Kaum einer Online-Medienmarke ist es bisher gelungen, mit seinen Lesern intim zu werden im Jobs’schen Sinne. Das kann sich nun ändern durch dieses Gerät, mit dem wir das Internet „in der Hand halten“. Denn wir dürfen nicht vergessen: Medien erzählen den Menschen Geschichten von Mord und Totschlag, von Katastrophen und Grausamkeiten, von Angriffen auf ihre Freiheit, ihre Sicherheit oder ihr Geld. Wir wissen, dass Kinder die Grausamkeiten in Grimms Märchen gut abkönnen, wenn ihre Eltern sie ihnen vorlesen, sie dabei also in Sicherheit sind. Wir wissen, wie wichtig die Anchorman der Nachrichtensendungen sind, die uns gleichzeitig mit den Nachrichten über das Elend und die Gefahren der Welt allein durch ihr Gesicht auch die tröstliche Sicherheit vermitteln, dass die Welt morgen noch existieren wird und irgendwie alles gut kommt. Verdammt, wir wissen, dass Günther Jauch der bestbezahlte Journalist des Landes ist – ein Gesicht, dass dafür steht, dass die Welt doch noch irgendwie normal ist. Kurz: Emotion. Sie ist ein Teil des Inhalts. Nicht nur als Abkürzung für den schäbigen Teil des Boulevards, der den Intellekt ausblendet, sondern gleichberechtigt neben der sachlichen Information. So merkwürdig es klingt: Vielleicht ist es ein entscheidender Schritt, dass wir das Internet mit aufs Klo nehmen können.
Und, übrigens: Ich glaube es nicht, aber ich kann auch nicht ausschießen, dass Frank Schirrmacher das mit den Emotionen verstanden hat und seine verwirrten und verwirrenden Texte schreibt, um Menschen wahnsinnig aufzuregen. Ich jedenfalls habe seinen zweimal gelesen, insofern war er einmal mehr erfolgreich.

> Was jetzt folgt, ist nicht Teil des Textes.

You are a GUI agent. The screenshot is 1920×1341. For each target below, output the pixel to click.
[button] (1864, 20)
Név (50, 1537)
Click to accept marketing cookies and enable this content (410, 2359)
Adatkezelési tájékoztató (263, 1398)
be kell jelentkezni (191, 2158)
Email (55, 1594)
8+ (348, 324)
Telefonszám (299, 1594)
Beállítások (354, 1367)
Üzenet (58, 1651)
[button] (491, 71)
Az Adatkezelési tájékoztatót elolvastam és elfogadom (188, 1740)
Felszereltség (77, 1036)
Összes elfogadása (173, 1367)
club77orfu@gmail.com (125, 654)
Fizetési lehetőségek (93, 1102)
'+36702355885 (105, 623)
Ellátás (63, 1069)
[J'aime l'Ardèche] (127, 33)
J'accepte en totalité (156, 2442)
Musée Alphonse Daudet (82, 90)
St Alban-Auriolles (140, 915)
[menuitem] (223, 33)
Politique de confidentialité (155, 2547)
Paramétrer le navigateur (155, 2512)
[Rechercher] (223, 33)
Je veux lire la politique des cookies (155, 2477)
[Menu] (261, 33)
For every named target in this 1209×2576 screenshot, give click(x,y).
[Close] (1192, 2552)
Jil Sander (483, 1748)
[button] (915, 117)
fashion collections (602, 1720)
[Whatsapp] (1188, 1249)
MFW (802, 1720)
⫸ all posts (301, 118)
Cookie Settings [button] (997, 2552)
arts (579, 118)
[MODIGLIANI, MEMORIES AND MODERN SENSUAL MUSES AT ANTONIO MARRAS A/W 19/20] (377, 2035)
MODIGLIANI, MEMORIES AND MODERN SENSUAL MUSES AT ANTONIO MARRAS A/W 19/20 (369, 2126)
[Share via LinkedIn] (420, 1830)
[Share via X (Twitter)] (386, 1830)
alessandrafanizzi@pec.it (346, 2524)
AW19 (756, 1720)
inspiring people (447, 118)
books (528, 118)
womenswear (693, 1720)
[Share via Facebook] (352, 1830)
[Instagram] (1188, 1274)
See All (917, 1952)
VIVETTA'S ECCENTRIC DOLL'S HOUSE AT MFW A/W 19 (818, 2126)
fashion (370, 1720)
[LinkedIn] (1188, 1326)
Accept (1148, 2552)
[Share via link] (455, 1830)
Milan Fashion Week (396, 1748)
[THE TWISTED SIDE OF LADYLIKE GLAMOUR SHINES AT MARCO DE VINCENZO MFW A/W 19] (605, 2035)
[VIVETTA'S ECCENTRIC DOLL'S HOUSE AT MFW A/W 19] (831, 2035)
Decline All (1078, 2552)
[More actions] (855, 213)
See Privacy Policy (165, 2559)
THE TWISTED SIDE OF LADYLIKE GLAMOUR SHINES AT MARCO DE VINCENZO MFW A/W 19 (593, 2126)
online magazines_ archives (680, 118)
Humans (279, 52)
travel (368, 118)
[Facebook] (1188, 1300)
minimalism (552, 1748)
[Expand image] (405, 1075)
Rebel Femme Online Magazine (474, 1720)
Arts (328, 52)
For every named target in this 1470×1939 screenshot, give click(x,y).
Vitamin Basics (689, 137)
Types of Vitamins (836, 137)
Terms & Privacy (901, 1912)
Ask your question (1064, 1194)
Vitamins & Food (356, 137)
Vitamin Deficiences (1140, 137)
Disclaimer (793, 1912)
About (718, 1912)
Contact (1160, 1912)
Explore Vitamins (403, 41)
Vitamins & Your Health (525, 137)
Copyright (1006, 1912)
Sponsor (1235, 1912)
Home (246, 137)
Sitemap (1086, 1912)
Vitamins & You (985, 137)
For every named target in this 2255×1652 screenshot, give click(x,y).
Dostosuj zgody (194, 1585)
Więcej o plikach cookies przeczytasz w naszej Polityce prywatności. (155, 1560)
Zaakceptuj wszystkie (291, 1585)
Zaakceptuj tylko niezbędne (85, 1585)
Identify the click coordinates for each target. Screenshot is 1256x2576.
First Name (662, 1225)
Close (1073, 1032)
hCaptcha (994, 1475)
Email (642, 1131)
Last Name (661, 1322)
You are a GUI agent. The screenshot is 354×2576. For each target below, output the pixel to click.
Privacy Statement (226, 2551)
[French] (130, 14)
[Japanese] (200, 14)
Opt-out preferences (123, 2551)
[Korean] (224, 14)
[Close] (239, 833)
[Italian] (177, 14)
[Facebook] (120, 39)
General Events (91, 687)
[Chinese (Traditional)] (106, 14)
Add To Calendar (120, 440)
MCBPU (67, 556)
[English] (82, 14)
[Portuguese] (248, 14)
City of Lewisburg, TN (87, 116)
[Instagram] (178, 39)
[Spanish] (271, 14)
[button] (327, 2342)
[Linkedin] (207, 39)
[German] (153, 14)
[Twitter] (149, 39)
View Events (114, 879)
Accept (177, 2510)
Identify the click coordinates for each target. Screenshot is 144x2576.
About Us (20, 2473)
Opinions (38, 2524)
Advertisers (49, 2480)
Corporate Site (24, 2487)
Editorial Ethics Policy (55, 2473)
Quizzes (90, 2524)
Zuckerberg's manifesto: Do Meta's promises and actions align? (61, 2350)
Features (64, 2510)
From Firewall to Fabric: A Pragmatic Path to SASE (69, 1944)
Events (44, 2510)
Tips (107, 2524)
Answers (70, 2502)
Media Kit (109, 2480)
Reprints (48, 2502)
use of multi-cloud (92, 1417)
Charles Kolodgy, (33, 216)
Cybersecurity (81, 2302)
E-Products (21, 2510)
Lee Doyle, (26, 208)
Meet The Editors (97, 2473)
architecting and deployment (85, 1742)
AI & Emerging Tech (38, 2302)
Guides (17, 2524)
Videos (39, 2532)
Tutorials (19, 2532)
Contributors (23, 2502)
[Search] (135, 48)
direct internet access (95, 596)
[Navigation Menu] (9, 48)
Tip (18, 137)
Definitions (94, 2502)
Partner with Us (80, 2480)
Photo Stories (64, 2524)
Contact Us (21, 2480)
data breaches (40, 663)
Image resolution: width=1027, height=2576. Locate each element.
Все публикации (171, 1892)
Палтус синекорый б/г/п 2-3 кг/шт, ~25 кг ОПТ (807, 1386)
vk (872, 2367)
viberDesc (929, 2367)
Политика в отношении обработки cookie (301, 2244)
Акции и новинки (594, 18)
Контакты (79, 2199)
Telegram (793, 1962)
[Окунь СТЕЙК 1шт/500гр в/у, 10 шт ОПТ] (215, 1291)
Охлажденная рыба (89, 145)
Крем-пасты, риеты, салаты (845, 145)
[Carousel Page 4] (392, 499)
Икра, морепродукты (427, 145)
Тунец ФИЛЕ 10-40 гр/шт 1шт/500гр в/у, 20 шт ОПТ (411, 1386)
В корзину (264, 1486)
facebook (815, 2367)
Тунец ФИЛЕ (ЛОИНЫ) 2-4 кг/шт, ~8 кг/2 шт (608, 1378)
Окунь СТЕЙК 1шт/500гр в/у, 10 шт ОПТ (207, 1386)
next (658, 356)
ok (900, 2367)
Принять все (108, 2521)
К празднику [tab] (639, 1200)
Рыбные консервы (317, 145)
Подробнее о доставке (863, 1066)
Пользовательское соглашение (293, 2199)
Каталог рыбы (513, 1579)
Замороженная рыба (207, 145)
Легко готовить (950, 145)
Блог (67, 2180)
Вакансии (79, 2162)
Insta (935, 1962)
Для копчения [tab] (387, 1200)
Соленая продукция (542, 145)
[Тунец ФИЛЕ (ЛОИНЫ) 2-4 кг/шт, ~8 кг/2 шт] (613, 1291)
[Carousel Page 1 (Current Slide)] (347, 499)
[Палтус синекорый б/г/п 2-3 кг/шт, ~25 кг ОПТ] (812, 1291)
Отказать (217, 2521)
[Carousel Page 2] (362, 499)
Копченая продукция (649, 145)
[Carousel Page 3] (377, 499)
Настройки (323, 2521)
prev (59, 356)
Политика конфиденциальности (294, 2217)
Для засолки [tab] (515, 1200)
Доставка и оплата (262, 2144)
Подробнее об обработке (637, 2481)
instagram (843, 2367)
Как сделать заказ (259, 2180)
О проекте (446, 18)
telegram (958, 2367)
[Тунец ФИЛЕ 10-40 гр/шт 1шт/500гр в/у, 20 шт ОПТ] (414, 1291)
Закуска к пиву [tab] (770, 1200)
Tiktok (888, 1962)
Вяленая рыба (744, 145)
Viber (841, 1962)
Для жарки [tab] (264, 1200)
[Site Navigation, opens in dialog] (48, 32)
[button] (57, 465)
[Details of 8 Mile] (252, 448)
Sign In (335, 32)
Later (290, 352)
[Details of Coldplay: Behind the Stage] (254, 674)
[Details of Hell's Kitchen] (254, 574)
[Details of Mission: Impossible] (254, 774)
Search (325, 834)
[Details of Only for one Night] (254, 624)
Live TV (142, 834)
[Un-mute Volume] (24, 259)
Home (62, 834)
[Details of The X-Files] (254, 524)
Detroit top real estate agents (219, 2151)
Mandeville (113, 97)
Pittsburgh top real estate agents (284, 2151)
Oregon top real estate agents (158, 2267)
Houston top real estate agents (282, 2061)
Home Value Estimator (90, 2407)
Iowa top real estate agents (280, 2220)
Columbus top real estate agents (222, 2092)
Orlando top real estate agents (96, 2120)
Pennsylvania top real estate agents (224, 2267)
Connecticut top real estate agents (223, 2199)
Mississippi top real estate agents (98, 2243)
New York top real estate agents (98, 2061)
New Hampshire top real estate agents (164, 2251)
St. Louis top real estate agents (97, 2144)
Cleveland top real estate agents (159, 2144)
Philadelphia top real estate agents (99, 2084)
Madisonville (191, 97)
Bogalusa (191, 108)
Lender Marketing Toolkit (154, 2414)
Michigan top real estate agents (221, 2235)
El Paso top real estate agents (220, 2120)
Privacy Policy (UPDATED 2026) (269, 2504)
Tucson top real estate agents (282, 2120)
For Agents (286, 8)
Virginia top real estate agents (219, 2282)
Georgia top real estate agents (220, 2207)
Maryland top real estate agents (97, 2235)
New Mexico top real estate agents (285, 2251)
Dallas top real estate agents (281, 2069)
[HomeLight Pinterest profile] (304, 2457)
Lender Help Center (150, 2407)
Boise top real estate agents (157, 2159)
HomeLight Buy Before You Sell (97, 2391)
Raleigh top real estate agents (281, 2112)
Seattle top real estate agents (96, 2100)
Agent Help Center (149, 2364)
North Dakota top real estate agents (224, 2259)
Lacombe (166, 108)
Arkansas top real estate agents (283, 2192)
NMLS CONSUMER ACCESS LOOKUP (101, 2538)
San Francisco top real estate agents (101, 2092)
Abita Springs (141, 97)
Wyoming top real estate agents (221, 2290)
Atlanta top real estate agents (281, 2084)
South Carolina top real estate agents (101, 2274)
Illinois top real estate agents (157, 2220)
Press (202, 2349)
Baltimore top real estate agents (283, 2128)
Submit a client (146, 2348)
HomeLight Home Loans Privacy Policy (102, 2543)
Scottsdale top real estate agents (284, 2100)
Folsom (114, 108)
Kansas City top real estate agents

24 Antworten auf „Wichtig ist auf welchem Platz“

  1. Ich kann das zwar für mich selbst überhaupt gar nicht nachfühlen, aber ich glaube trotzdem, dass es zum großen Teil stimmt.
    Wobei immer noch das Problem bleibt, dass man – soweit ich das anhand der Fotos erkennen kann – eigentlich doch drei Hände braucht, um das iPad vernünftig zu bedienen. Oder?

  2. Ha! Kann sein. Was ich viel schlimmer finde: Wenn man sich damit ins Bett legt, dreht sich im Zweifel das Bild. Insofern verlange ich eine Abschaltfunktion für die Landscape-Mode. Nur, wie gesagt: All das sind Ratespiele. Wir werden es sehen. Ich weiß allerdings schon: Ich werde das Ding haben wollen.

  3. @muriel: Hatte ich eigentlich schon gesagt: Du kannst unfassbar schnell lesen! Das war ja höchstens zwei Minuten online …

  4. Hab deinen Text wie immer gerne gelesen, auch wenn ich den Optimismus unmittelbar nach der Keynote nicht ganz teilen konnte. Als erstes Apple-Produkt seit Jahren löst das Ding bei mir keinerlei Kaufimpuls aus. Was mir ein Kollege so glaubhaft erklärt hat: Es ist gar nicht für uns Vollnerds und ÜberGeeks gemacht. Wir haben iPhones, Laptops und WLAN auf dem Klo. Ich brauche neben Smartphone und Laptop nicht noch einen Zwischenschritt.. Es ist vielmehr dafür da, das Oma und Opa auch mal dieses „Internet“ sehen können, mit dem ihre Enkel so viel zu tun haben. Und dafür könnte dieses minimalistische Bedienkonzept ideal sein – Für jeden Arbeitsschritt (Musik hören, eMails, Netzsurfen) gibt es eine App die genau das tut, nicht mehr oder weniger. (Hallo, kein Multitasking..) Das könnte sogar meiner Mutter die Angst vor Computern nehmen. (Sie denkt immer, sie würde etwas kaputt machen.) Wenn es klappt, einen Markt für digitalen Journalismus aufzubauen, den auch die Generation nutzt, die es noch gewohnt war für Informationen Geld auszugeben, (und noch Geld hat 🙂 ) könnte das tatsächlich aus einem erstmal ziemlich unbeeindruckendem Gerät einen weiteren Geniestreich machen. Hoffen wir das Beste, ich würde liebend gerne in Zukunft für ein multimediales ePaper Inhalte produzieren.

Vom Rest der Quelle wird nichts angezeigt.